### Sección de texto
○ ○ ○ ○ ○

Domingo, 28 de Septiembre de 2014

El segundo desarrollo fue la conversión de la penitencia en un sacramento. Ya hemos señalado antes como la confesión pública ante la comunidad acabó, con el paso de los siglos, siendo sustituida por otra privada ante el sacerdote. De la misma manera, la secuencia de pesar por el pecado, confesión y absolución se convirtió en dolor por el pecado, confesión, satisfacción y absolución y, finalmente, en dolor, confesión, absolución y satisfacción.

En esa evolución, se enseñó que la culpa y el castigo eterno en el infierno eran evitados por la absolución, pero que el castigo temporal derivado del pecado tenía que ser pagado por el pecador antes de entrar en el cielo. Ese castigo temporal podía ser en esta vida o después de la muerte. La penitencia impuesta por el sacerdote se convirtió en el equivalente del castigo temporal, pero si el cumplimiento no era exacto, las penas tendrían que ser completadas en el purgatorio. Llegados a ese punto, la conexión con el sistema de las indulgencias caía de su peso ya que permitía evitar la pena temporal del Purgatorio.

○ ○ ○ ○ ○

### Datos recopilados
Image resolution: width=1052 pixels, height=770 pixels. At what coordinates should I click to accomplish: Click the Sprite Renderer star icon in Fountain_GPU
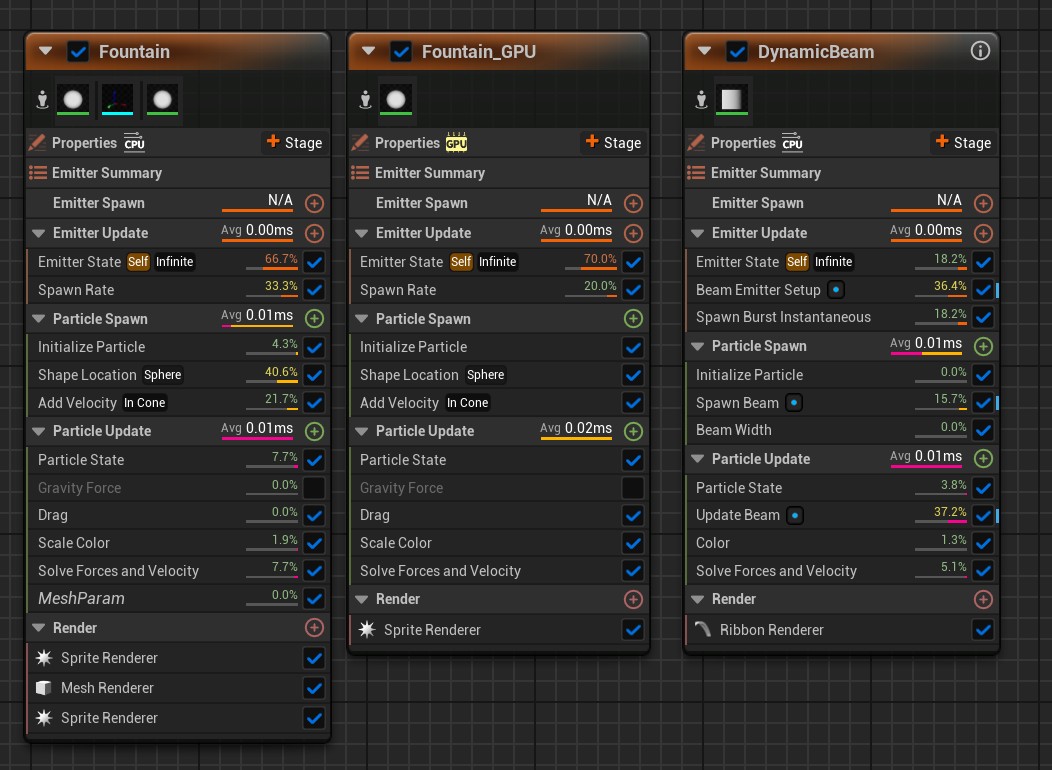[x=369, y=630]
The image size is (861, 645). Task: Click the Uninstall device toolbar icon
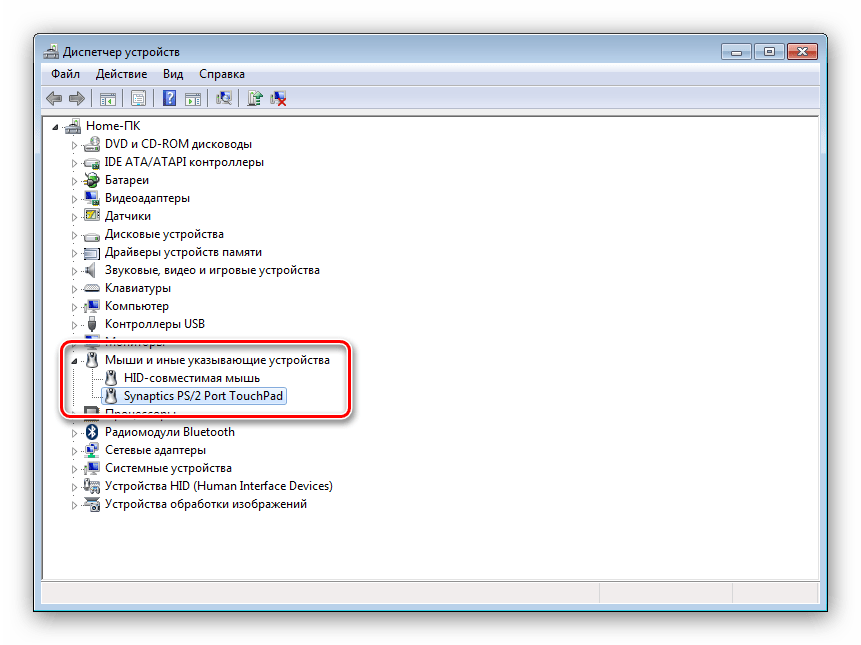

○ ○ ○ ○ ○

### Retos
A) Reproduce sin cambios el texto sobre la penitencia desde "Domingo, 28 de" hasta "absolución y satisfacción.".
B) Prosigue el texto sobre la penitencia a partir del punto en que se detiene.
El listado no hace falta para nada.

### Resultados por tarea
A)
Domingo, 28 de Septiembre de 2014

El segundo desarrollo fue la conversión de la penitencia en un sacramento. Ya hemos señalado antes como la confesión pública ante la comunidad acabó, con el paso de los siglos, siendo sustituida por otra privada ante el sacerdote. De la misma manera, la secuencia de pesar por el pecado, confesión y absolución se convirtió en dolor por el pecado, confesión, satisfacción y absolución y, finalmente, en dolor, confesión, absolución y satisfacción.

B)
El tercer desarrollo fue la distinción entre atrición y contrición. Hasta el siglo XIII, la creencia común era que Dios exigía para el perdón de los pecados la contrición, es decir, el dolor que nace del amor. Sin embargo, en esa época los teólogos comenzaron a señalar que el dolor causado por la atrición, es decir, el miedo al castigo podía sustituir a la contrición siempre que estuviera vinculada a la disciplina eclesiástica y al sacramento. El dolor, por lo tanto, que producía el pavor al infierno podía ser suficiente para obtener el perdón. Semejante tesis no fue enseñada de manera generalizada, pero la propugnaban los escotistas y los vendedores de indulgencias y gozó – y es lógico que así fuera – de un notable predicamento.

Por otro lado, y no se trataba ciertamente de un problema menor, como sucedía con otro tipo de ventas, la de indulgencias también utilizaba recursos propagandísticos extraordinarios. Sus vendedores afirmaban, por ejemplo, que apenas sonaban en el platillo las monedas con las que se habían comprado las indulgencias, el alma prisionera en el purgatorio volaba libre hasta el cielo. Además dado que semejante beneficio podía adquirirse no sólo para uno mismo sino también para otros, no pocas familias dedicaban una parte de sus recursos a beneficiar a sus seres queridos ya difuntos que, supuestamente, padecían en el purgatorio.

Se piense lo que se piense del curso posterior de los acontecimientos, lo cierto es que aquel episodio constituía un verdadero escándalo moral y no resulta extraño que llamara la atención de Lutero, tanto más si se tiene en cuenta su experiencia pastoral y, de manera muy especial, el desarrollo de una teología en la que Dios entrega todo gratuitamente al pecador en la cruz de Cristo esperando de éste que se vuelva para recibirlo. Entre esa concepción de honda raigambre paulina y la compraventa de beneficios espirituales mediaba obviamente un abismo.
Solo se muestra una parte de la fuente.